__WHAT IS BEING ASKED__
Write the full listing out again, word for word, but omit the pictures.

__THE INPUT__
▽

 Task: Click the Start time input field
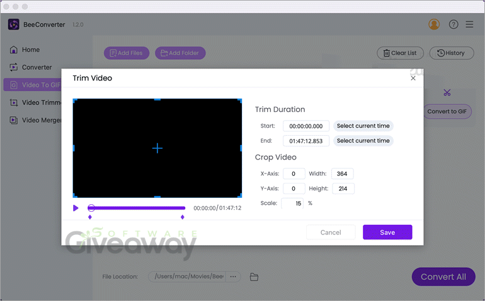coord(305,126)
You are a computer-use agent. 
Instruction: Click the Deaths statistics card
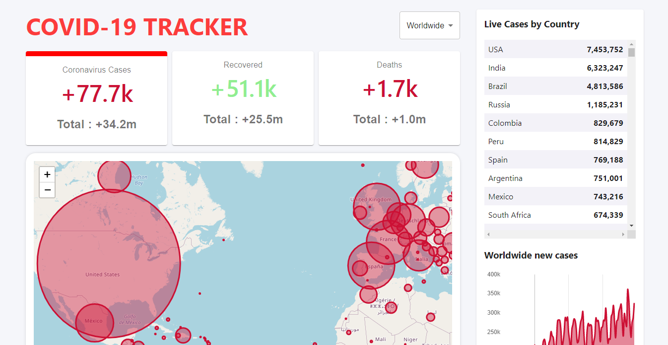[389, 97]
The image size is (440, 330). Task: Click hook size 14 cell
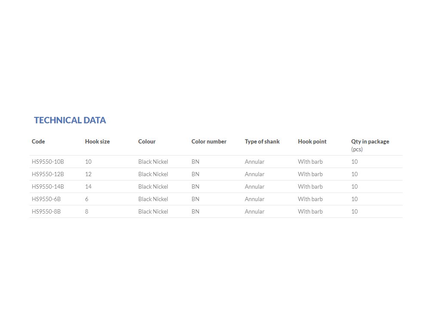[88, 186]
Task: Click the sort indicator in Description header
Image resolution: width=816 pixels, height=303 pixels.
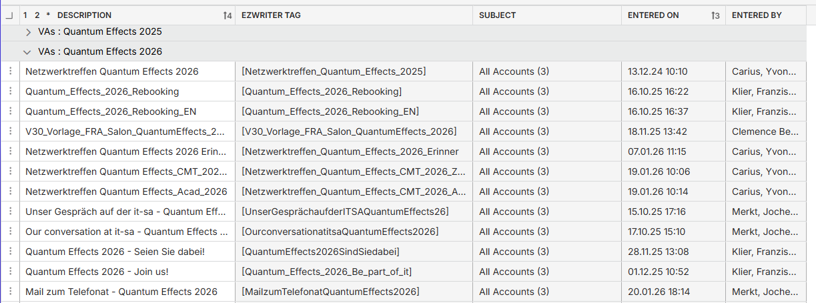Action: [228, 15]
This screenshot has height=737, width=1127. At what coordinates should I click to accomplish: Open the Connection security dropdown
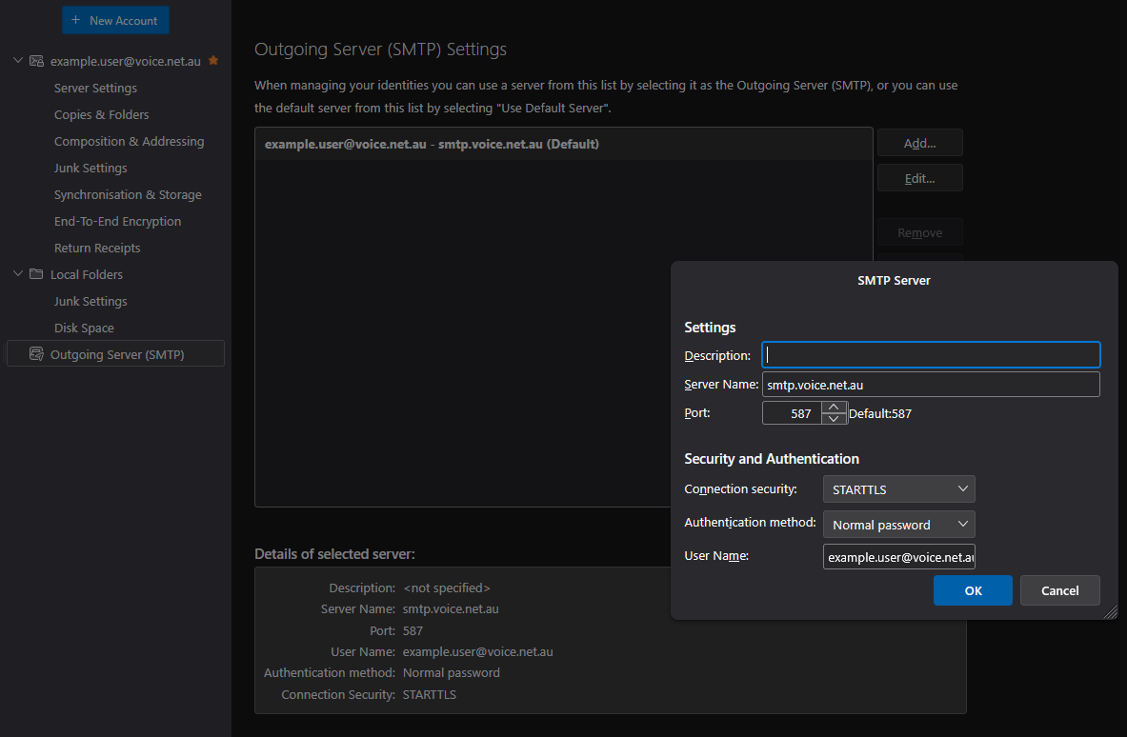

△

__ANSWER TO THIS EXERCISE__
 Task: Click the Start time input field
coord(305,126)
You are a computer-use agent. 
Instruction: Click the Deaths statistics card
[389, 97]
The image size is (440, 330). Task: Click hook size 14 cell
[88, 186]
Task: Click the sort indicator in Description header
Image resolution: width=816 pixels, height=303 pixels.
Action: [228, 15]
This screenshot has height=737, width=1127. At what coordinates should I click to accomplish: Open the Connection security dropdown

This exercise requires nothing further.